#### Supplied text ####

In sum, the evidence established "that there have been no changes to [the f]ather's ability to parent this child since his prior adjudication of unfitness in November of 2019," and there were "continuing concerns over his ability to parent the child and provide a safe and stable environment for her." In the absence of any evidence that a change in the father's ability was imminent, the judge was within her discretion in considering, as she did, the father's past conduct as a predictor of his future parenting ability, and in concluding that his unfitness was not merely temporary. See Adoption of Katharine, 42 Mass.App.Ct. 25, 32-33 (1997) .
4. Reasonable efforts.
Finally, the father argues that the department failed to make reasonable efforts to reunify the father and the child where it did not provide appropriate services "geared toward[] [the f]ather's parenting skills [and] that accommodated his mental health issues." Putting aside the father's failure to demonstrate that his mental health prevented him from benefiting from the services with which he was provided, or to identify any services that the department should have recommended but did not, we note that the judge made specific and well-supported findings that termination of the father's parental rights was in the child's best interests. "A determination by the court that reasonable efforts were not made shall not preclude the court from making any appropriate order conducive to the child's best interest." Adoption of Ilona, 459 Mass. at 61, quoting G. L. c. 119, § 29C. There was no abuse of discretion in the judge's termination of the father's rights given her properly-founded conclusion that it was in the child's best interests to do so. See id.

####

__Using the information__:
• 1. Reproduce the part of the court opinion excerpt between "In sum, the" and "32-33 (1997) .", inclusive.
• 2. Summarize the court opinion excerpt in two sentences.

#### Extracted material ####

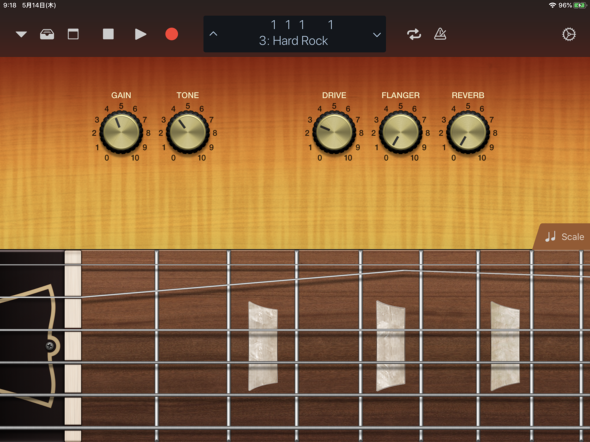Screen dimensions: 590x442
Task: Select next section with down chevron
Action: [377, 35]
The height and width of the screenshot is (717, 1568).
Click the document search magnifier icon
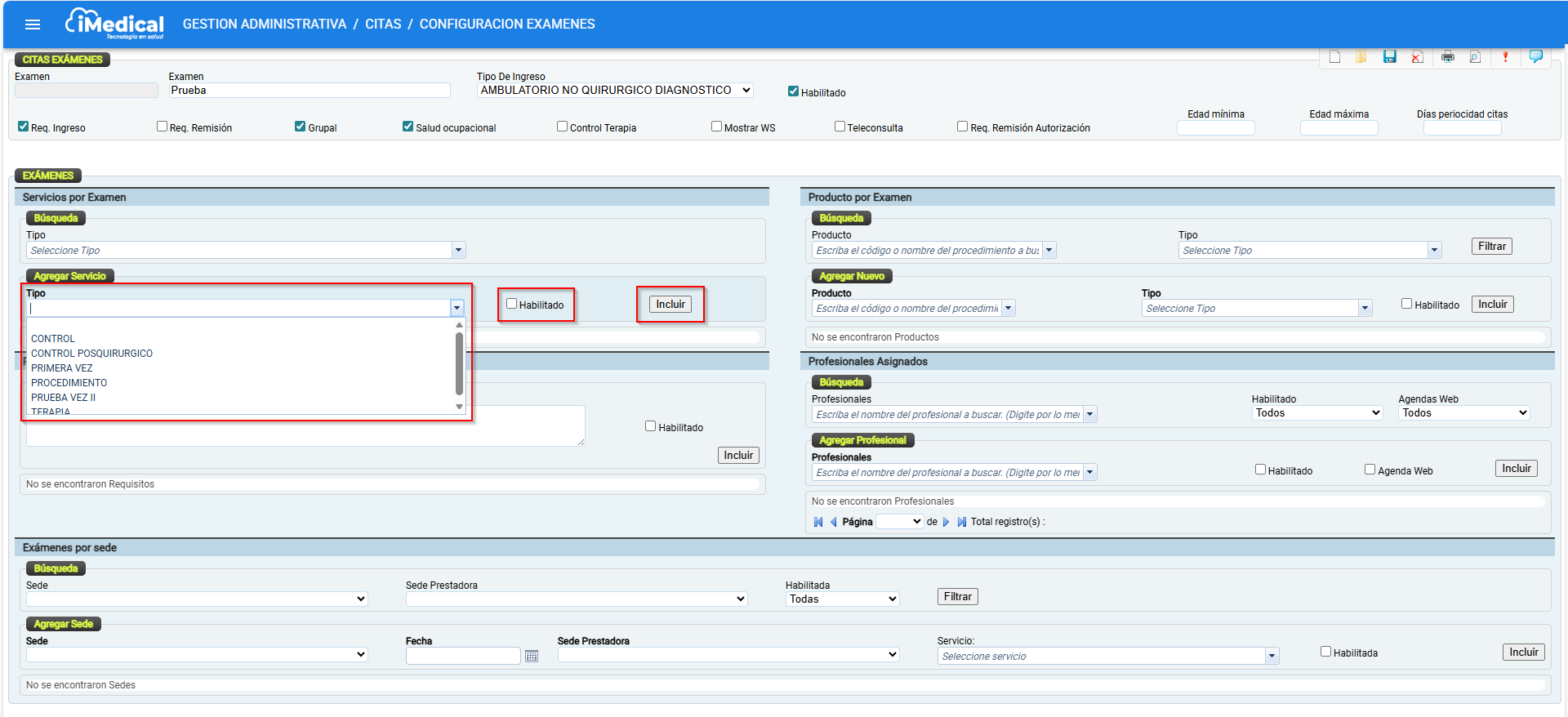1475,57
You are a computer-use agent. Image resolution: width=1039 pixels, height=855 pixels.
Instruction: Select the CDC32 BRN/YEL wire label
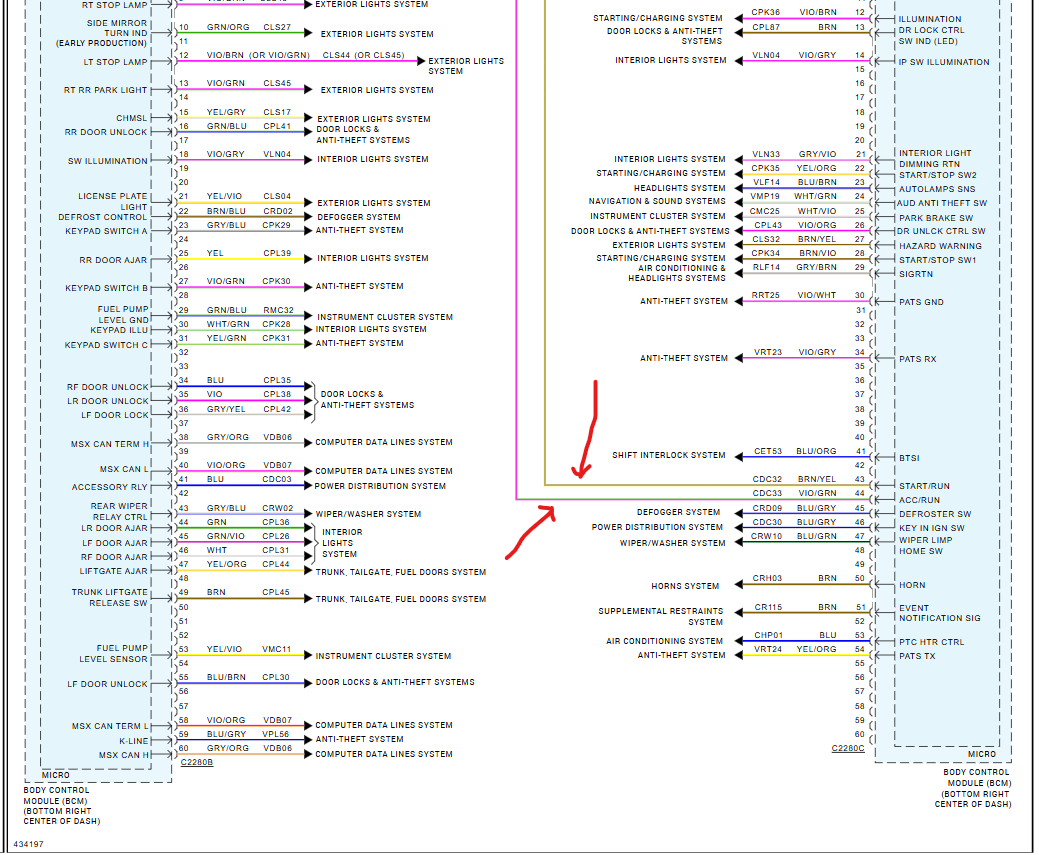[x=794, y=479]
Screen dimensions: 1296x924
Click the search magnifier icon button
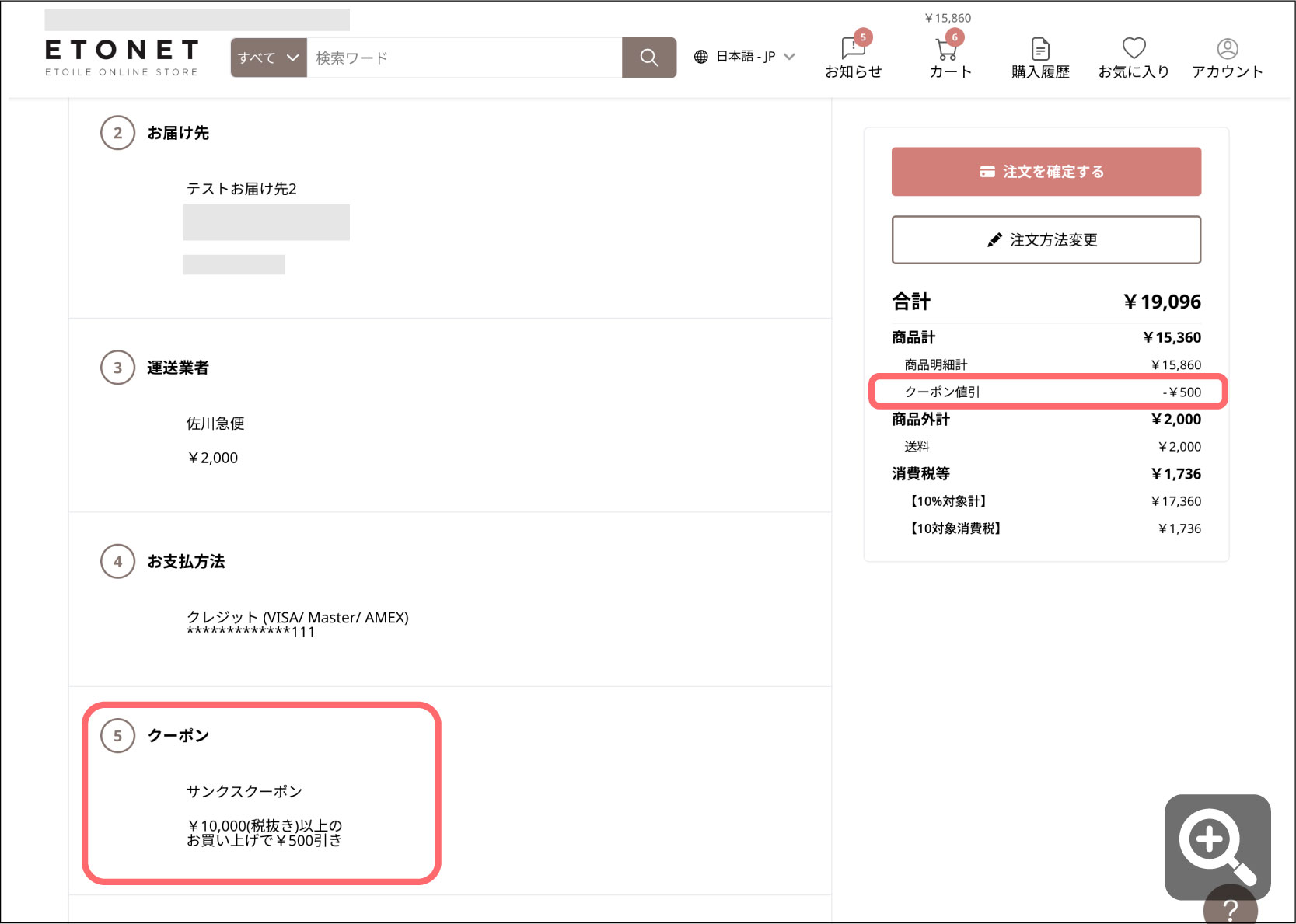tap(649, 58)
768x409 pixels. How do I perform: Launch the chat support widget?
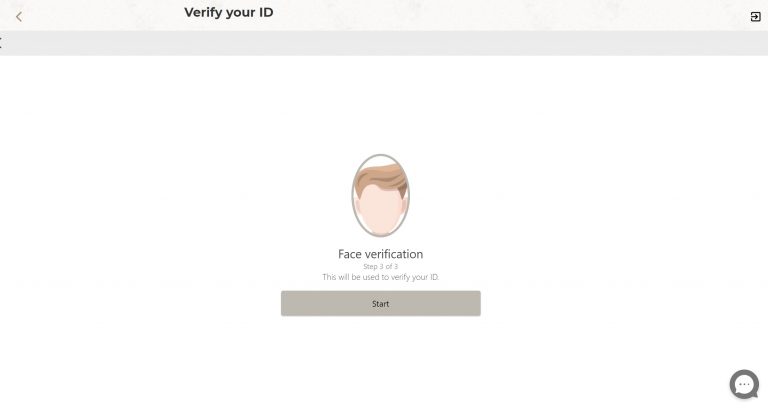click(744, 385)
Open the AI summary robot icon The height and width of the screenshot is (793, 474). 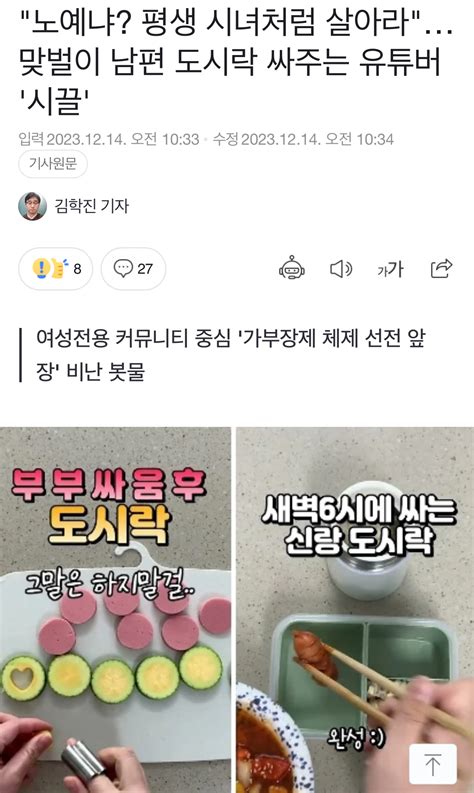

####

__Solutions per task__:
• 1.
In sum, the evidence established "that there have been no changes to [the f]ather's ability to parent this child since his prior adjudication of unfitness in November of 2019," and there were "continuing concerns over his ability to parent the child and provide a safe and stable environment for her." In the absence of any evidence that a change in the father's ability was imminent, the judge was within her discretion in considering, as she did, the father's past conduct as a predictor of his future parenting ability, and in concluding that his unfitness was not merely temporary. See Adoption of Katharine, 42 Mass.App.Ct. 25, 32-33 (1997) .

• 2. With no evidence that a change in the father's ability to parent was imminent, the judge could use his past conduct to predict his future parenting and conclude that his unfitness was not merely temporary. The father argued that the department failed to make reasonable efforts to reunify him with the child, but the judge's well-supported finding that terminating his rights was in the child's best interests meant there was no abuse of discretion.